Data records
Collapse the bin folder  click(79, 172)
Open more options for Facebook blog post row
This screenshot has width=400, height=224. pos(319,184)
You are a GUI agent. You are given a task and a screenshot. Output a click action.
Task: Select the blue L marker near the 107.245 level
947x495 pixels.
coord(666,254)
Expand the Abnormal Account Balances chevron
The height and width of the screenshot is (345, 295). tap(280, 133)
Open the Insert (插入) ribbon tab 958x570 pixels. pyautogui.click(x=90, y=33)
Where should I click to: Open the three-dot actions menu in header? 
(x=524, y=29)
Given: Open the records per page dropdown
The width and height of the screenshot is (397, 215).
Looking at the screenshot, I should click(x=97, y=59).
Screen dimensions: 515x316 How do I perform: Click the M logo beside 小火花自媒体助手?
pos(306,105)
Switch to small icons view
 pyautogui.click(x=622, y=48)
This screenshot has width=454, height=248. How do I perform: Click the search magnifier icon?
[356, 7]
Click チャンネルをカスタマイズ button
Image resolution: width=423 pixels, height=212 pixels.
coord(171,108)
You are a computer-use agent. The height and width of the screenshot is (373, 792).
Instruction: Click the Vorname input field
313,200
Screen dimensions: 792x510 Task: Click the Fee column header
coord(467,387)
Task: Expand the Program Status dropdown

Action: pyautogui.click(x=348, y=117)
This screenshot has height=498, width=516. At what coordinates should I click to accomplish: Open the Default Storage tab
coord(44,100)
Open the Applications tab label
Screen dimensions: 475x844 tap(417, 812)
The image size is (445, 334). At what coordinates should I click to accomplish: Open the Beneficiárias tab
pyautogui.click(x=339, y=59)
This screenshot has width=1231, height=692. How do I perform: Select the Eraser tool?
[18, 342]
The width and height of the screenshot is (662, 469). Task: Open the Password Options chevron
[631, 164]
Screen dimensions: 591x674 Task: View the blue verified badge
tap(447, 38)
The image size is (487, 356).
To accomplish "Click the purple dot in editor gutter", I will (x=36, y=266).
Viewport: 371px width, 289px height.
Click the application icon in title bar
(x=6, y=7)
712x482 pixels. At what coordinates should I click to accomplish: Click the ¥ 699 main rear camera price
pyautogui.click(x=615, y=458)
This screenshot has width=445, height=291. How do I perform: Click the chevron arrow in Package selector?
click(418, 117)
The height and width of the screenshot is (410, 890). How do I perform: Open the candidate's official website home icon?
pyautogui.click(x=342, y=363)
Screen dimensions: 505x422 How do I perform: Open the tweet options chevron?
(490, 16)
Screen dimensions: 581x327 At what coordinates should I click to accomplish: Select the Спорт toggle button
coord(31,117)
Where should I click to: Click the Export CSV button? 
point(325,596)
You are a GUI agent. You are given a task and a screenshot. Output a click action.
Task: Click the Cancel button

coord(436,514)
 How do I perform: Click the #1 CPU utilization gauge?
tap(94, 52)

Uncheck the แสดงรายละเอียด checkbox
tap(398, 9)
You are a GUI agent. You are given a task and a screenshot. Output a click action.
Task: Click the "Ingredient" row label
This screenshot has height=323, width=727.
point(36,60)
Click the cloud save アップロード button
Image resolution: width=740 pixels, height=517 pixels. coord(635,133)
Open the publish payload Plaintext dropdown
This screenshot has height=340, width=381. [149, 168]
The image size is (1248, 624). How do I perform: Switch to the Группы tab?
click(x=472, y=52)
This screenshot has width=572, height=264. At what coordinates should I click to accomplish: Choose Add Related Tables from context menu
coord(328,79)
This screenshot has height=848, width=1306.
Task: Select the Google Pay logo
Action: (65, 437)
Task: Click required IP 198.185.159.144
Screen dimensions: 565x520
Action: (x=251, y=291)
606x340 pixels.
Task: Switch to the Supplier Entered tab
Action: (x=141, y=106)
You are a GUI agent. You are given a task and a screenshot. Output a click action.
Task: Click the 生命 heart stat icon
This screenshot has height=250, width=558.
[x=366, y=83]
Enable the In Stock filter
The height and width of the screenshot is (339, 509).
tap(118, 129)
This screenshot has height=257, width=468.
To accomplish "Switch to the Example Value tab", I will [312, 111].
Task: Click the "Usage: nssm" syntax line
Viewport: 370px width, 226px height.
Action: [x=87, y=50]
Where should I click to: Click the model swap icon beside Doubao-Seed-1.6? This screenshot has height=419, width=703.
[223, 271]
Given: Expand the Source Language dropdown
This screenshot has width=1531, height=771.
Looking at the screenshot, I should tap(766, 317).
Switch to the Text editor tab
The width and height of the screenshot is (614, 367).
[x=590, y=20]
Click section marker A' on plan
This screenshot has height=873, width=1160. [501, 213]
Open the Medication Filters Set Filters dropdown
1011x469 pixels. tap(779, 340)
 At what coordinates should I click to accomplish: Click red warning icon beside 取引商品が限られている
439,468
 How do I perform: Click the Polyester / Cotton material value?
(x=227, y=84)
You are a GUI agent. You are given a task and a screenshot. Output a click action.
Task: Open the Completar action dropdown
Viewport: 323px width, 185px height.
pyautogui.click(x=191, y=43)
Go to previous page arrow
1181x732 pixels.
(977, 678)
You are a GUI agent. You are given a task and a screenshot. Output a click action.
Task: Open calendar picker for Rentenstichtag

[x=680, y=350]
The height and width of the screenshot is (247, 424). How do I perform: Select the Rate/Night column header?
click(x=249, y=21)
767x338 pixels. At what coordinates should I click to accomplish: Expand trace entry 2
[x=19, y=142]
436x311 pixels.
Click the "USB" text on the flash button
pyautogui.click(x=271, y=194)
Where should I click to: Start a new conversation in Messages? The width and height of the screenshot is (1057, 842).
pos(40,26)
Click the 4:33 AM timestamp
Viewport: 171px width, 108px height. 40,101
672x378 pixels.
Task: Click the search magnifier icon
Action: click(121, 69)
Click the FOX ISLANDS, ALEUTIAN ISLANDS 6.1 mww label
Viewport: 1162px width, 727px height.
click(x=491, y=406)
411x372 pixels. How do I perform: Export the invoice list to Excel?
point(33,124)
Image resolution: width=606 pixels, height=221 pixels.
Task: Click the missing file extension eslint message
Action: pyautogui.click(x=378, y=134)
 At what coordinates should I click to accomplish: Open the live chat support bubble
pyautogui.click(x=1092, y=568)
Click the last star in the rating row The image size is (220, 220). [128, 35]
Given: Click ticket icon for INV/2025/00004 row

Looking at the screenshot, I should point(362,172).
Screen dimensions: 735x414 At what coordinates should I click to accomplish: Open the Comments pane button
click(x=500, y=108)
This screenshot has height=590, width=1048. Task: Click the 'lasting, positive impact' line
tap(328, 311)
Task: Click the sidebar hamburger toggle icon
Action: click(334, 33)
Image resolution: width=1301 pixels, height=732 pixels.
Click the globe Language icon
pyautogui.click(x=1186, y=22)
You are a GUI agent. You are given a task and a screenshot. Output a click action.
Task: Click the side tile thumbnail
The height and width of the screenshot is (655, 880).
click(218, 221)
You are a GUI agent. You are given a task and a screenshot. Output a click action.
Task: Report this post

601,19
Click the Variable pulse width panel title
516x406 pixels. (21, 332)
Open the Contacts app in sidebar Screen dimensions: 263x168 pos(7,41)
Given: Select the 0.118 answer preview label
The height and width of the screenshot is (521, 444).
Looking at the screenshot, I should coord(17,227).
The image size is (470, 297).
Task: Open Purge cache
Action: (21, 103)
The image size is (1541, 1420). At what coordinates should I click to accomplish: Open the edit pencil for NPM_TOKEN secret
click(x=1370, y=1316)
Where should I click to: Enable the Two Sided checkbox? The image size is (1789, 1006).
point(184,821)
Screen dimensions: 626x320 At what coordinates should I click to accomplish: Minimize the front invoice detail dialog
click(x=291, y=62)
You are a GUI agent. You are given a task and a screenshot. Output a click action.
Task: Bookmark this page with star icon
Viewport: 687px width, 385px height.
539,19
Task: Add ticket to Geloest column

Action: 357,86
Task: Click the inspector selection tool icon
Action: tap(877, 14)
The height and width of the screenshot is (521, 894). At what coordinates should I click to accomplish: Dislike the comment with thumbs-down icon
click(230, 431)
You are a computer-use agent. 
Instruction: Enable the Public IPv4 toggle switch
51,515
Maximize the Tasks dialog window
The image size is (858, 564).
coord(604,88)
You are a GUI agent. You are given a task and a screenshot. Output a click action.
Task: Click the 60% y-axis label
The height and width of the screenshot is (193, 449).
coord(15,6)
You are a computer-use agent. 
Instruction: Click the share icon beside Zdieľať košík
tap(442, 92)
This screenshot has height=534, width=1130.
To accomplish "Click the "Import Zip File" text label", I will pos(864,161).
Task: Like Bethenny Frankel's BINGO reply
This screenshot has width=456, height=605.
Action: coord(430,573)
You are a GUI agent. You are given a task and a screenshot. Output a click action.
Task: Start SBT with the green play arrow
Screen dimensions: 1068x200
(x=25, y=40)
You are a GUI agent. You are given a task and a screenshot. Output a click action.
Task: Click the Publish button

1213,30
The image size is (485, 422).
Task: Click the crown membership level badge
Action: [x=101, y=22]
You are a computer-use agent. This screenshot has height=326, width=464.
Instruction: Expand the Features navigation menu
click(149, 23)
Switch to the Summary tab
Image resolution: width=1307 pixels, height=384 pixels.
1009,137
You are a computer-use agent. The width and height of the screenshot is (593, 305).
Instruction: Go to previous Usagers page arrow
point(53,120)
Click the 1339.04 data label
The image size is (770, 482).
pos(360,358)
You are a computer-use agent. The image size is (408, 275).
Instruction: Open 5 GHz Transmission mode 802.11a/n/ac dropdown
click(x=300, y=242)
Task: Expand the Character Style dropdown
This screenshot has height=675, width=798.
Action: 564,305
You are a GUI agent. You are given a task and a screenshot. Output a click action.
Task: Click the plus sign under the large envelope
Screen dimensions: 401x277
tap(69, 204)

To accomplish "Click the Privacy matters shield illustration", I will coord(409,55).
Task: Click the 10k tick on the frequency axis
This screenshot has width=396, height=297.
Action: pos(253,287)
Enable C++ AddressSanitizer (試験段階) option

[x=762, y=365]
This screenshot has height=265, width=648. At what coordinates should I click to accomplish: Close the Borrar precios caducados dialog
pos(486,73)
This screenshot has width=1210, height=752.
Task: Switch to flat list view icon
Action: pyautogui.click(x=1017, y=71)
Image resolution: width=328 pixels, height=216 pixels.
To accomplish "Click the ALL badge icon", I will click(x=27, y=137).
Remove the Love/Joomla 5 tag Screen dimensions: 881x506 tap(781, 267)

- The request:
Lay out the stretch of lines above, from the line containing "Open the Medication" through the line containing "(x=227, y=84)", as a numbered list, leaving out any blank lines.

- Exercise result:
1. Open the Medication Filters Set Filters dropdown
2. 1011x469 pixels. tap(779, 340)
3.  At what coordinates should I click to accomplish: Click red warning icon beside 取引商品が限られている
4. 439,468
5.  How do I perform: Click the Polyester / Cotton material value?
6. (x=227, y=84)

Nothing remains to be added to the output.